In light of this model, the aim of the Pedagogy, Liberation, and Activism Program is for students to collectively apply their critical understandings of pedagogical, gendered, racialized, political, economic, and curriculum issues in developing student-centered frameworks to rewrite and edit the Empowering Non-Status, Refugee, and Immigrant Women Who Experience Violence manual. It is our goal for students to become involved in the world and with the world by communicating their knowledge about violence against women and how it is informed by various other forms of oppression from local and global perspectives to high school students. In this project, students can introduce new ideas, chapters, concepts, and theoretical and historical frameworks that they deem necessary and important to educate youth population about the effects of the intersections of various forms of oppression, culminating in the violence against women. In short, we strive to develop engaging, critical, practical, and transforming teaching material that is produced by youth for youth. 

We pose the following pedagogical questions to student to guide their approaches to revising the Empowering manual in this project:

  • What/who is a feminist? What are the characteristics and assumptions of different kinds of feminism? What are their similarities and differences? How do they view and attempt to resolve violence against women and girls and marginalized groups?

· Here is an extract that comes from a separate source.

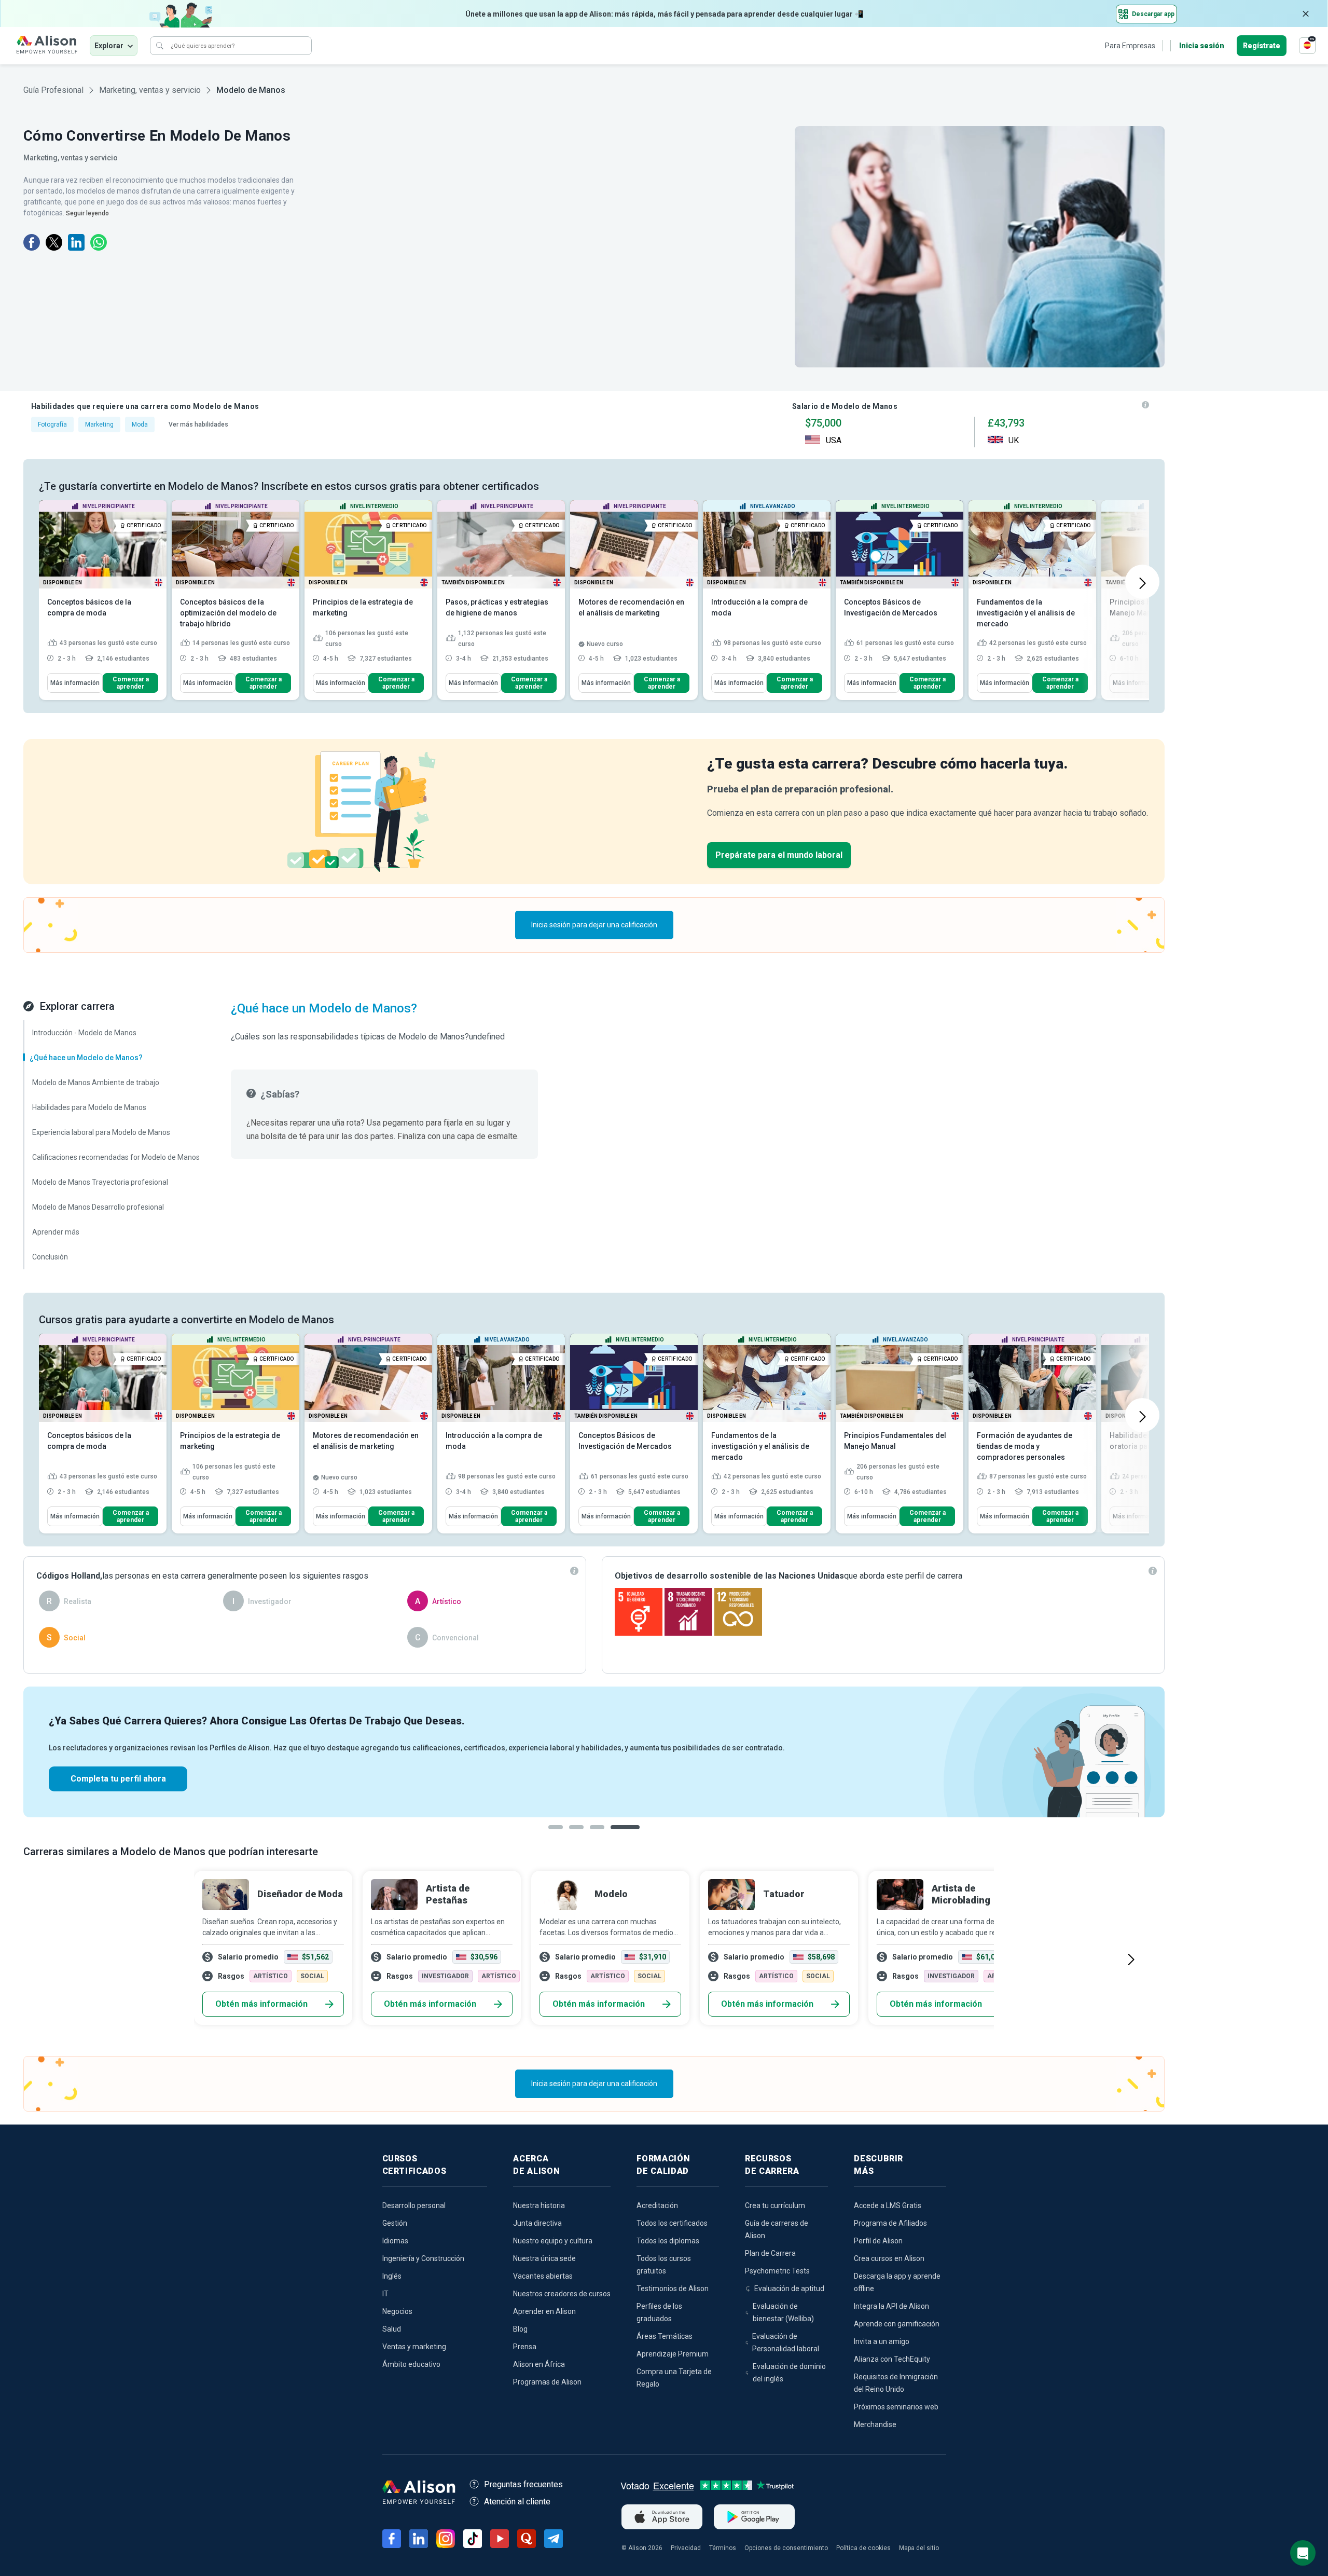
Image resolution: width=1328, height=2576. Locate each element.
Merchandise (875, 2424)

  • How can we get high school students and youth to identify with feminist issues and to better understand the consequences and causes of violence against women and girls?

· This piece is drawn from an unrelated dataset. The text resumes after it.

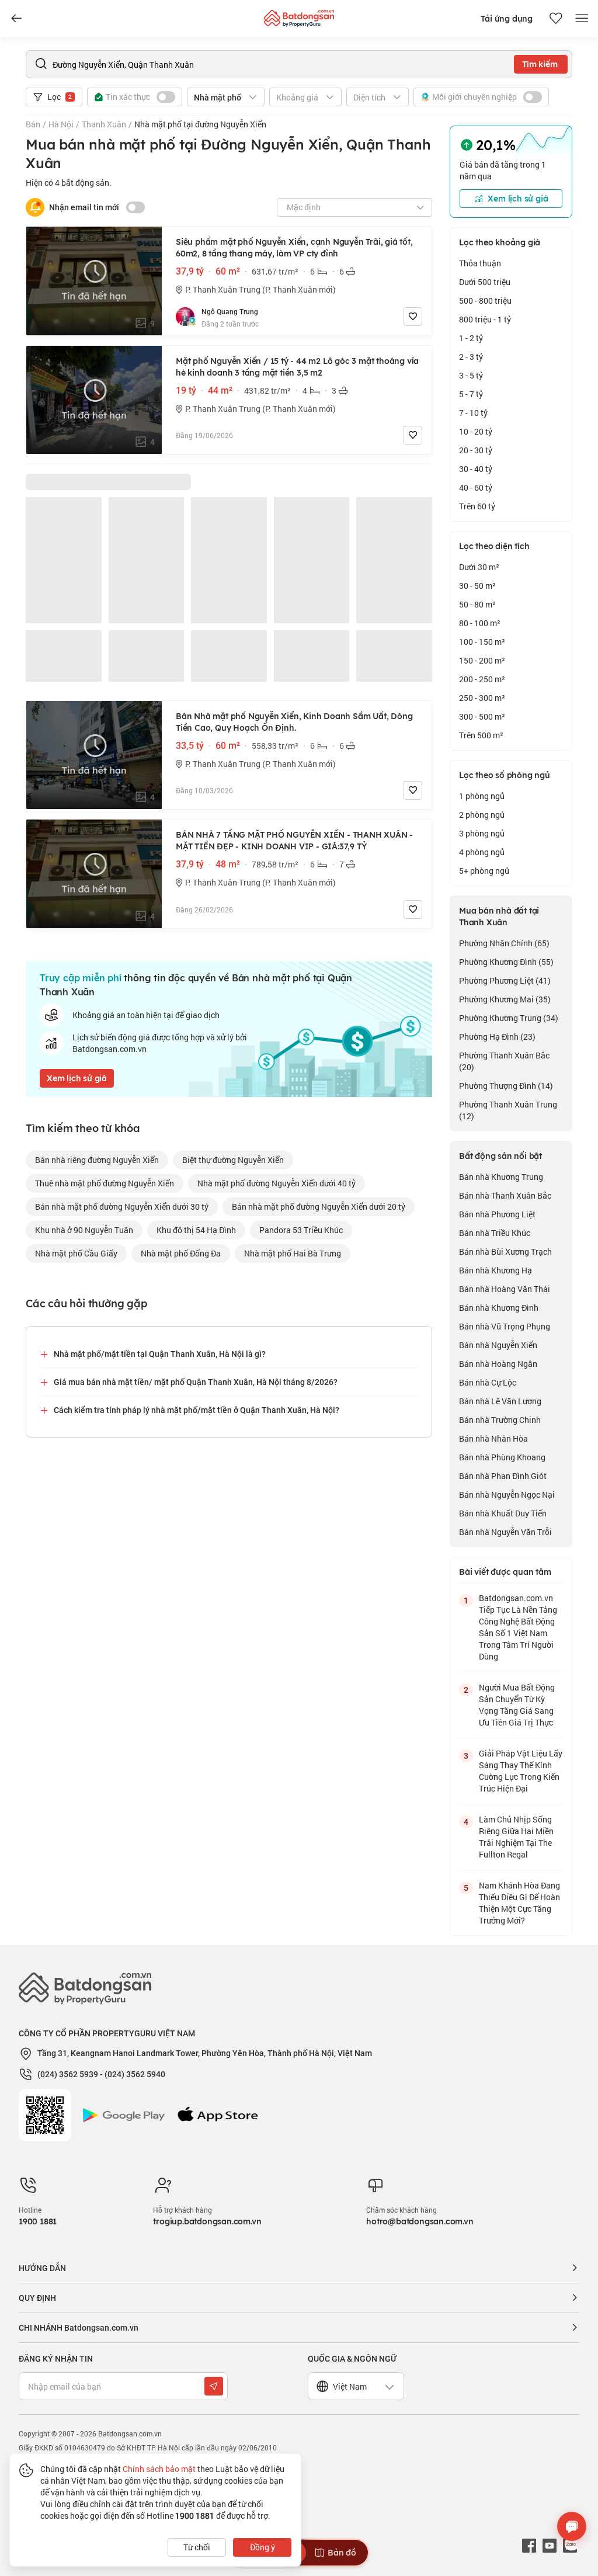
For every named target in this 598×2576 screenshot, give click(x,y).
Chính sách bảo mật (159, 2468)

  • What does a feminist pedagogy look like? What are its basic assumptions? How can we practice it?
  • How can you illustrate for youth some of the concepts, ideas, and theories that are discussed in the manual, so they can better relate to these issues?
  • What kinds of information, activities, and critical questions can you pose for them to become involved in critically analyzing issues of violence from multiple standpoints?

The revised version of Empowering Non-Status, Refugee, and Immigrant Women Who Experience Violence manual will be launched in January of 2013 and will be available in print and digital formats for educators and organizations.